51°49′55″N 2°30′22″W / 51.832°N 2.506°W The Cinderford Canal was a private canal, opened in about 1797, in Gloucestershire, England, which was used to provide coke and water to Cinderford Ironworks.
History
The canal ran 1¼ miles from the dam pool at Broadmoor to Cinderford Ironworks. It was approximately 15 feet wide, with no locks, and was used by boats transporting coke to the furnace, the first in the Forest of Dean to use coke for iron-smelting. The canal also served a water wheel providing the furnace blast. Iron ore was brought in by pack-mule from local mines.
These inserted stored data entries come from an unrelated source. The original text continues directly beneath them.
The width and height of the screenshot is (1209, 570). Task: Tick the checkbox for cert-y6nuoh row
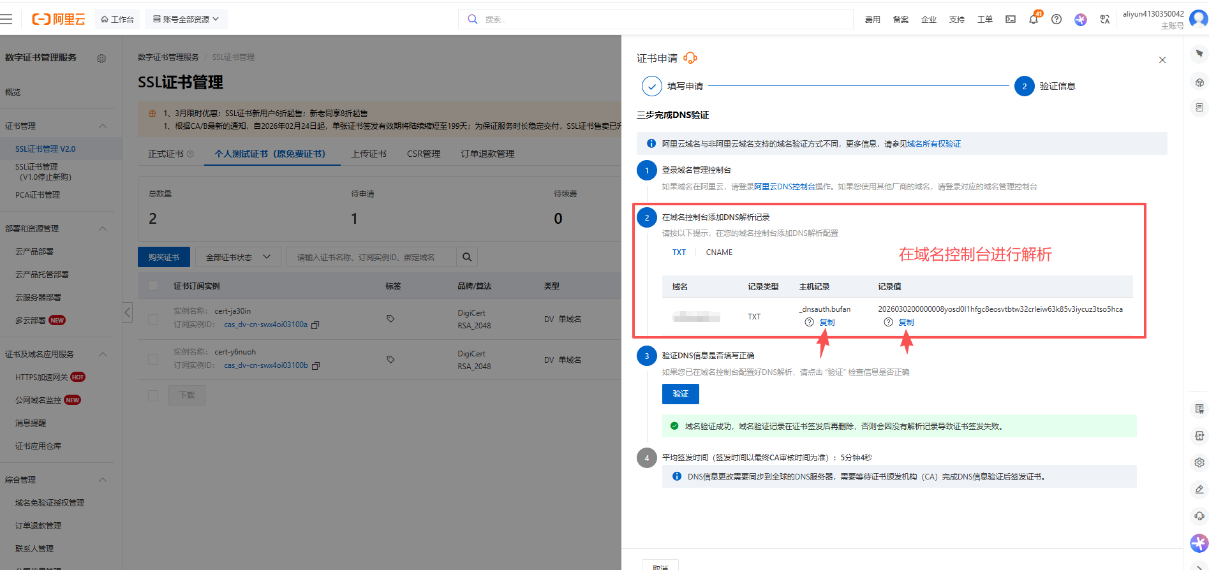[x=153, y=360]
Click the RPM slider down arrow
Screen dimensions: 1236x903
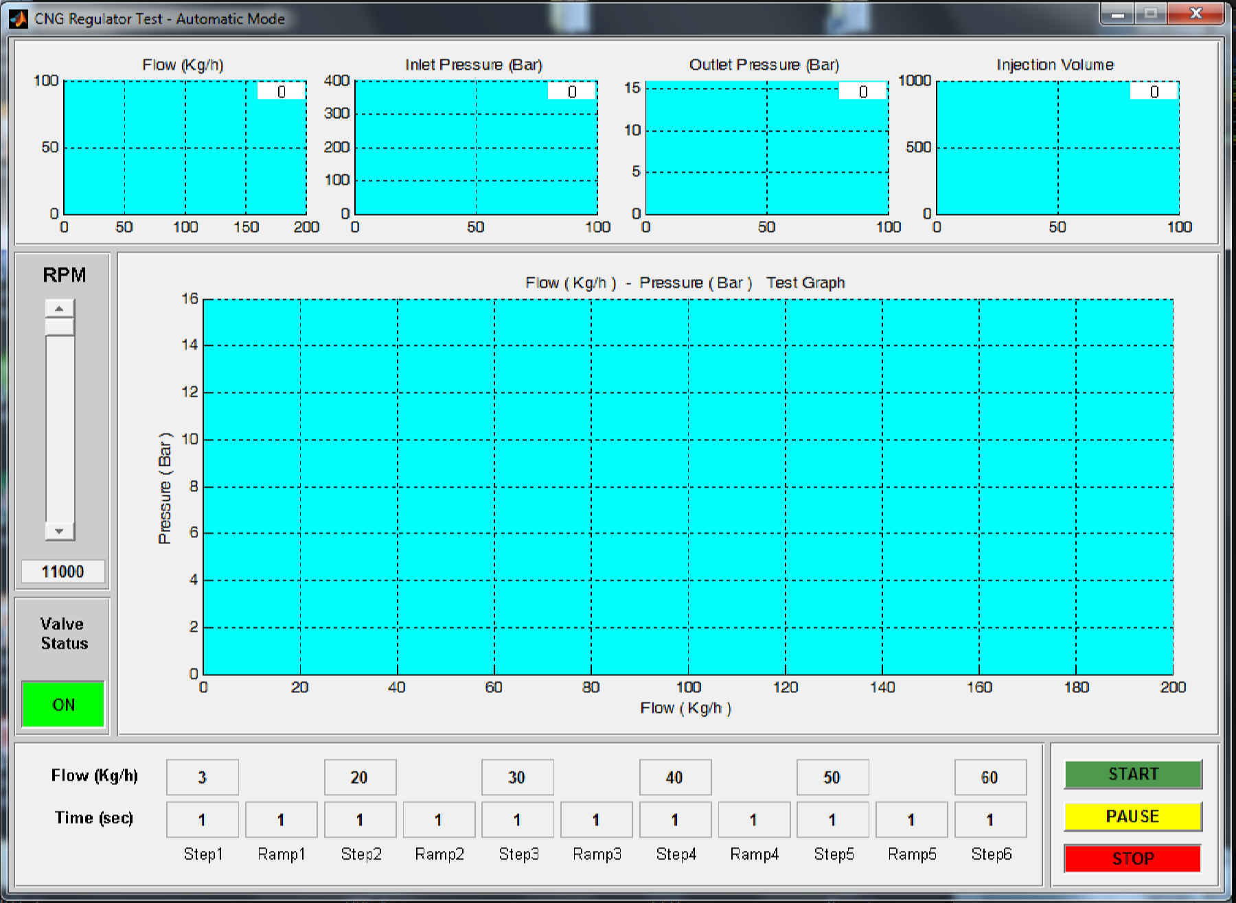pos(60,531)
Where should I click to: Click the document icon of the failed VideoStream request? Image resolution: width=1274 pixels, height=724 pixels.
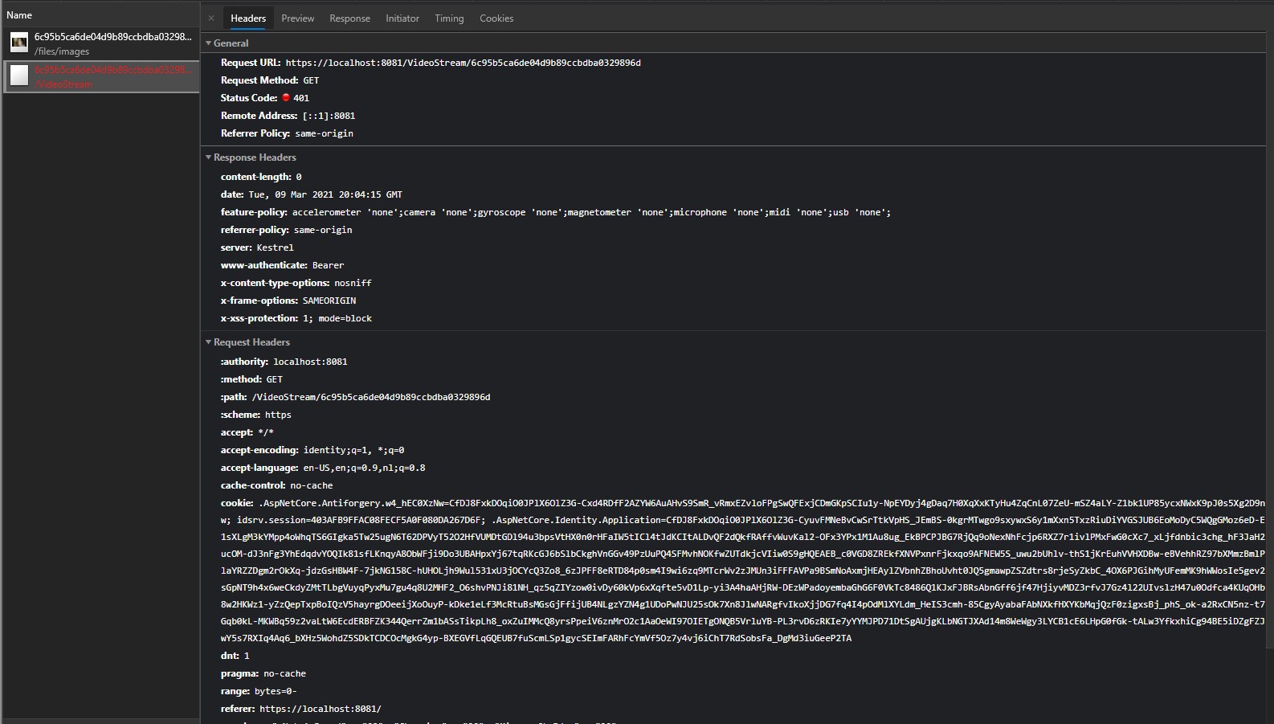(x=18, y=76)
The furnace was erected in 1795 but was not a success and ceased production around 1807.
Cinderford Ironworks re-opened in 1829, by which time the Bullo Pill Railway had been opened with a line running past the works to provide coke and ore and to take away the finished iron. Production continued intermittently until final closure in 1894.[1]
Route
The canal started at the dam pool at Broadmoor (SO647146), where the Cinderford Brook had been dammed in the seventeenth century to provide water to an iron furnace in Soudley, and ran parallel to the brook south to the ironworks in the valley west of Cinderford (SO652135).[2] The route is now followed by the Valley Road, lined with light industrial enterprises, and little if anything remains of the canal.